Lawyers for Human Rights expressed concern that many of the obligations formerly placed on Refugee Reception Officers had been discarded, and that there was inadequate provision for the treatment of children in the asylum process, with lack of clarity on responsibility lines.  Members asked why there was a need for refugees’ rights to be included in the Bill, and noted that the issue of documentation was raised several times; it was hoped that this would be addressed by the new systems.

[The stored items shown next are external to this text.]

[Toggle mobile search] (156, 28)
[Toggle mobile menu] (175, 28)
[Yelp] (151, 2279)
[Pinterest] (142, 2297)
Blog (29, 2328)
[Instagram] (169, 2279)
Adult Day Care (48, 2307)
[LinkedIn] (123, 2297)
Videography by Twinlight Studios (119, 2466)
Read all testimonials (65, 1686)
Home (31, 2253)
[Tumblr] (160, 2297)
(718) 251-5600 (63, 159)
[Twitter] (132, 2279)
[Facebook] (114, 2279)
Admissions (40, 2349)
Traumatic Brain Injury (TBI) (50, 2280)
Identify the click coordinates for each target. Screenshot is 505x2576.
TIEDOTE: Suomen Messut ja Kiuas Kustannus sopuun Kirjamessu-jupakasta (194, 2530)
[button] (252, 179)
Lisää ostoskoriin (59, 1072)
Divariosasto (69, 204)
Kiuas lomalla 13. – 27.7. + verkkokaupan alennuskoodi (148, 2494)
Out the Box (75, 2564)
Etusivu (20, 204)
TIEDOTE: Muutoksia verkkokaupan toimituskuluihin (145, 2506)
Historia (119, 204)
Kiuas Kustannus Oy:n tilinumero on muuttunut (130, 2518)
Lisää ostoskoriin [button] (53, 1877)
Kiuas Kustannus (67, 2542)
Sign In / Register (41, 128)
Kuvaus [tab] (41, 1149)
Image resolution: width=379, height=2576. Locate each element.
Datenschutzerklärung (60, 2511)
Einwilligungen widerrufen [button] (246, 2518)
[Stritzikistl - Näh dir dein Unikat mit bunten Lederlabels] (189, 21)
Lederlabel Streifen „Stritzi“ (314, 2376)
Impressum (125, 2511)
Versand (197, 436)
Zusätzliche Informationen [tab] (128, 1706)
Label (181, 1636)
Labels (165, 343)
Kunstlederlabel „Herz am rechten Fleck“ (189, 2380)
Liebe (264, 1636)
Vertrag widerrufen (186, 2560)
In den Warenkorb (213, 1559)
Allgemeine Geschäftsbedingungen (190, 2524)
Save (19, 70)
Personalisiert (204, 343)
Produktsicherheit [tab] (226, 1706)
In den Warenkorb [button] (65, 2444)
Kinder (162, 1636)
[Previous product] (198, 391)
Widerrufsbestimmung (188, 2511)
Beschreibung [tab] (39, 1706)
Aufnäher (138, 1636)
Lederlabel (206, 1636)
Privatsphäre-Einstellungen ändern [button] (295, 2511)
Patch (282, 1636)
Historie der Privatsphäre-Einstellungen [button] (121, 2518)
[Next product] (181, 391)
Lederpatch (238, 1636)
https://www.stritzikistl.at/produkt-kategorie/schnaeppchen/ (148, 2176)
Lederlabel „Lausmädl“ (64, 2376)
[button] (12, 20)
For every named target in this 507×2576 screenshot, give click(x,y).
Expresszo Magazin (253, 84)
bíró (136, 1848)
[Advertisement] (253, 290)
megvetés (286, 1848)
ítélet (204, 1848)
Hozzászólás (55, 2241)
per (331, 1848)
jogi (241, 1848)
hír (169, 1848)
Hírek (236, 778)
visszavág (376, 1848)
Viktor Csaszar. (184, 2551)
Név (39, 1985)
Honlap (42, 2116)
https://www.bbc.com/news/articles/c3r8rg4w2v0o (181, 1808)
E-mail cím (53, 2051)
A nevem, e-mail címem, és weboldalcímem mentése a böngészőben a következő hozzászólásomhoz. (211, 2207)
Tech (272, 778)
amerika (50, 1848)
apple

The Law Society of South Africa noted that the biometrics included the taking of DNA samples, with which the Society took issue on the grounds that this an unjustifiable invasion of the asylum seeker’s rights to privacy, dignity and equality. There was no provision in the Bill setting out who was to manage the database, nor was there any indication of who was to act as the appeal mechanism. Matters such as this should not be left to regulation but should be addressed in the Bill. The Society also took issue with the review by magistrates of the detention beyond 30 days, believing that this process must be made more specific and the detainee should have the right to make representations. Members asked why the Society was calling for legal qualifications of the Board, and commented that there had been no public consultations on the biometrics issue, which would have to be looked at very carefully.

Meeting report

Refugees Amendment Bill: Public Hearings
University of Cape Town (UCT) Law Clinic Submission

Ms Fatima Khan, Attorney at UCT Law Clinic, said that that there were many issues regarding refugees that needed to be addressed. She noted that the Law Clinic was concerned at the lack of an extensive consultation process. The Department should also have consulted with traditional leaders as it had been widely reported that many of the leaders were dealing with refugees on a day to day basis.

In regard to the reception offices, the Law Clinic believed that there should be an independent body that performed the work of the Reception Officers.  The Department made a serious omission by removing sections that pertained to training of Refugee Officers. There needed to be adequate monitoring of the reception officers and the Refugee Status Determination Officers (RSDOs) and there definitely needed to be trained officers as well.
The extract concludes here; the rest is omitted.